## Prompt
Copy out the stretch from "NVIDIA is offering" through "rate per token." in the Kimi K2.5 news item, word for word.

A
argbe.tech - news
1min read

NVIDIA GPU endpoints add Kimi K2.5 for multimodal agent builds

NVIDIA is offering GPU-accelerated, hosted access to Moonshot AI’s Kimi K2.5 vision-language model on build.nvidia.com. The endpoint targets fast prototyping for multimodal, tool-using agent workflows.

NVIDIA’s GPU-accelerated endpoints on build.nvidia.com now provide hosted access to Moonshot AI’s Kimi K2.5 multimodal vision-language model for prototyping agentic workflows.

  • Kimi K2.5 accepts text, image, and video inputs, and lists an input context length of 262K tokens.
  • The model is a mixture-of-experts design with 1T total parameters, 32.86B active parameters, and a 3.2% parameter activation rate per token.
  • Configuration highlights include 384 experts (8 routed per token) across 61 layers (1 dense + 60 MoE) and 64 attention heads.
  • Visual understanding is handled by Kimi’s MoonViT3d “vision tower,” paired with a ~164K-token vocabulary that includes vision-specific tokens.
  • NVIDIA’s hosted API uses the moonshotai/kimi-k2.5 model identifier on the Chat Completions endpoint and supports OpenAI-compatible tool definitions via the tools parameter.

## Given data
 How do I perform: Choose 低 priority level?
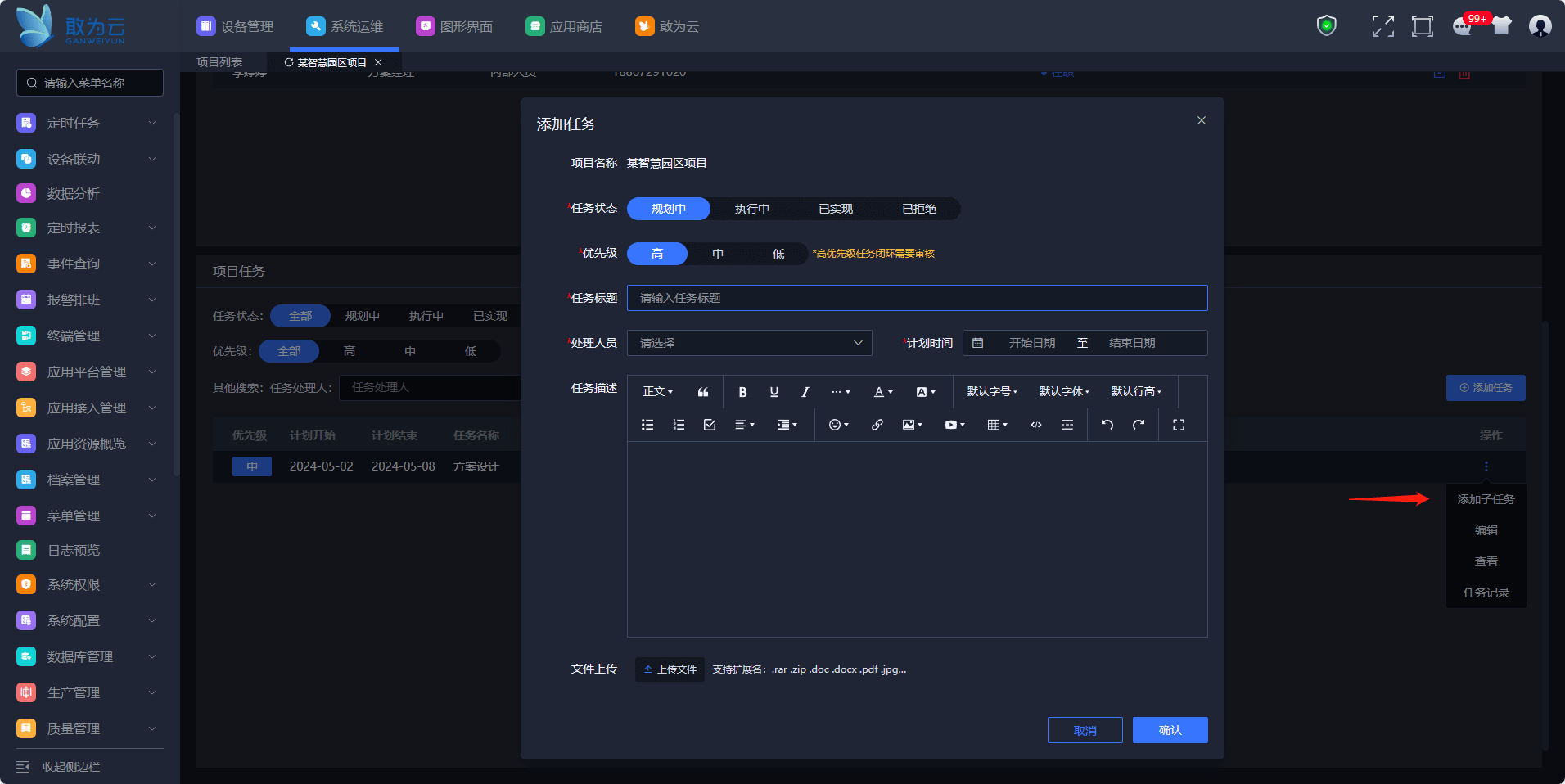pos(778,254)
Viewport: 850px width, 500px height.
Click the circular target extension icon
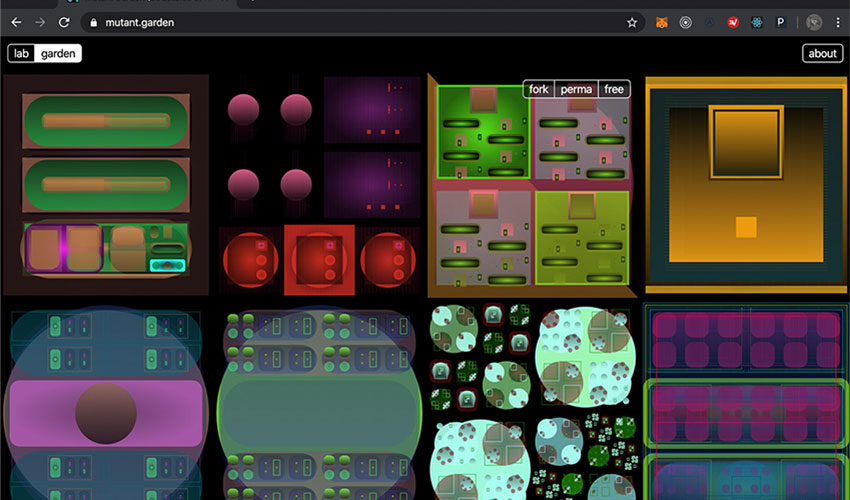pos(685,22)
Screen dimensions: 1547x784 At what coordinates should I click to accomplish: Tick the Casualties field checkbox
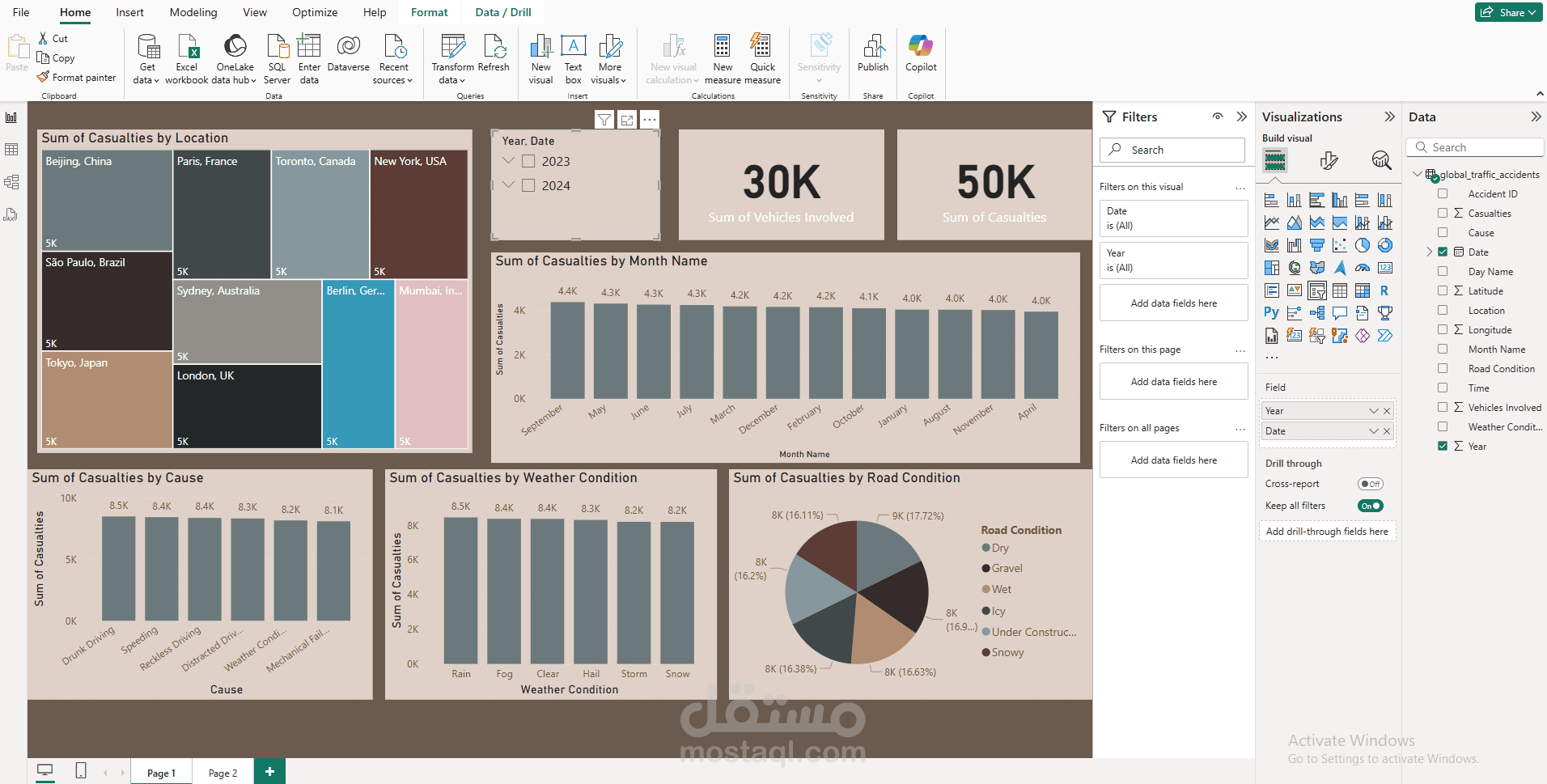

## Response for this exercise
NVIDIA is offering GPU-accelerated, hosted access to Moonshot AI’s Kimi K2.5 vision-language model on build.nvidia.com. The endpoint targets fast prototyping for multimodal, tool-using agent workflows.

NVIDIA’s GPU-accelerated endpoints on build.nvidia.com now provide hosted access to Moonshot AI’s Kimi K2.5 multimodal vision-language model for prototyping agentic workflows.

  • Kimi K2.5 accepts text, image, and video inputs, and lists an input context length of 262K tokens.
  • The model is a mixture-of-experts design with 1T total parameters, 32.86B active parameters, and a 3.2% parameter activation rate per token.